In 1969, experimental composer Alvin Lucier designed a simple project with a not-so-simple intention. He sat in a room and made a short recording of his voice, which he then played back into the same room and re-recorded. Lucier then re-recorded the re-recording, and repeated this process over and over again, making copies of copies until his voice became completely unintelligible. However, he found that the shape and size of the physical space emphasized certain frequencies over the course of the process — so what you’re hearing by the end of the actual “piece” is the room’s natural harmonic tendencies. In effect, Alvin Lucier turned his room into an instrument.

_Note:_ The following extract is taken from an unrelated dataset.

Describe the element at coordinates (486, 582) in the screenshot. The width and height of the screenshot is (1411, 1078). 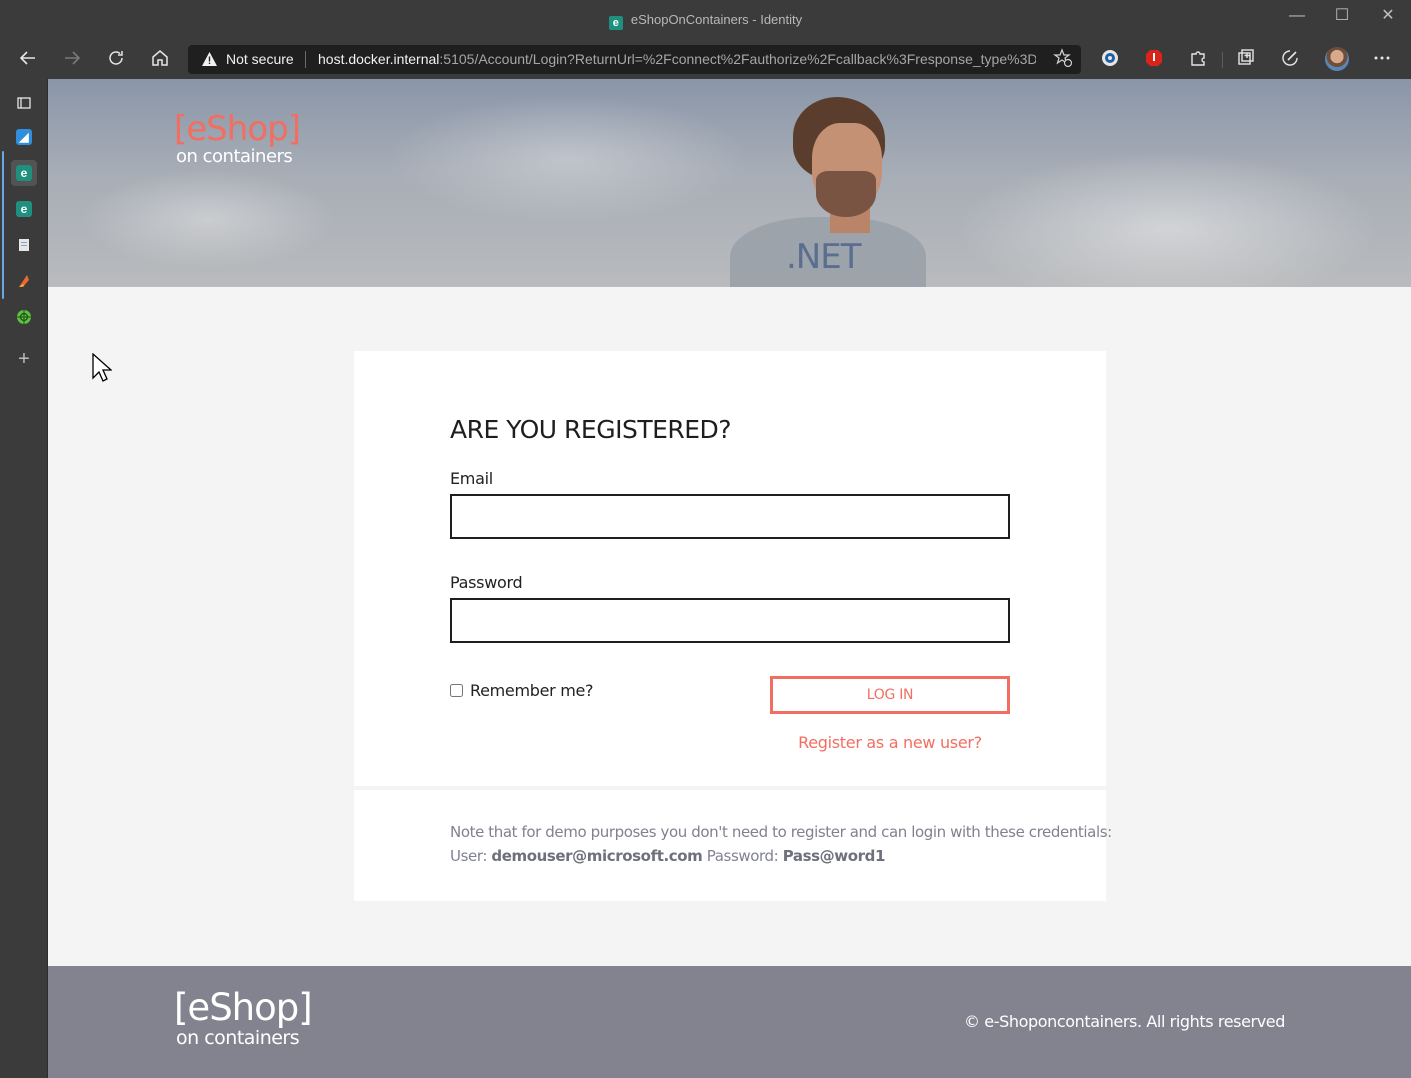
I see `password-label: Password` at that location.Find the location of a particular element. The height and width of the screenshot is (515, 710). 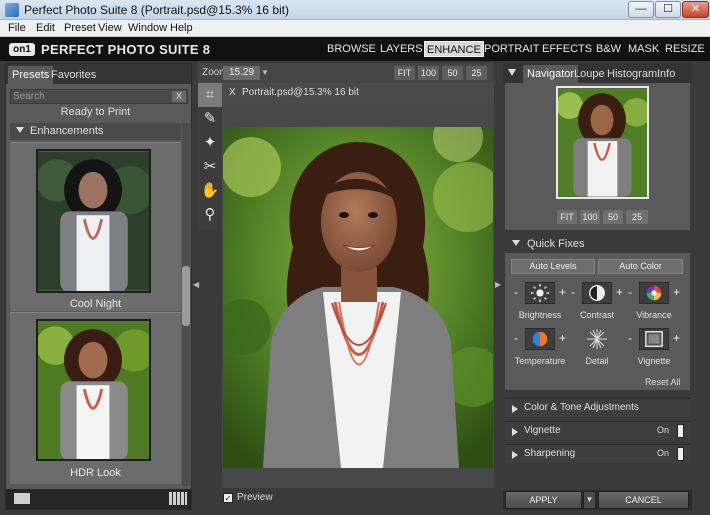

vignette-plus: + is located at coordinates (676, 338).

The work was appropriately titled, I Am Sitting in a Room. Last year, YouTube user canzona took inspiration from Lucier to begin his own project, I Am Sitting in a Video Room, which came to conclusion just last month. canzona did the same thing as Lucier, only with a YouTube clip; he uploaded a video of himself, ripped it from YouTube, re-uploaded it, and repeated the process 1,000 times.
It’s worth noting that in the updated version, the project shows how the internet and all digitized information produce unexpected phenomena the same way physical environments do. At work in canzona’s project are the “artifacts inherent in the video codec of both YouTube and the mp4 format.” Just as Lucier “played” a room, canzona “played” YouTube.
Each iteration of canzona’s video is available on YouTube. A redux version of I Am Sitting in a Video Room is forthcoming, which should allow users to experience the gradual disintegration continuously from start to finish. The effect may not necessarily be pleasant — but it makes you wonder if doing the same thing to another, more sonically- or visually-rich clip could result in something more beautiful than the original. With an estimated 120,000,000+ on YouTube, the possibilities for this kind of experimentation are endless.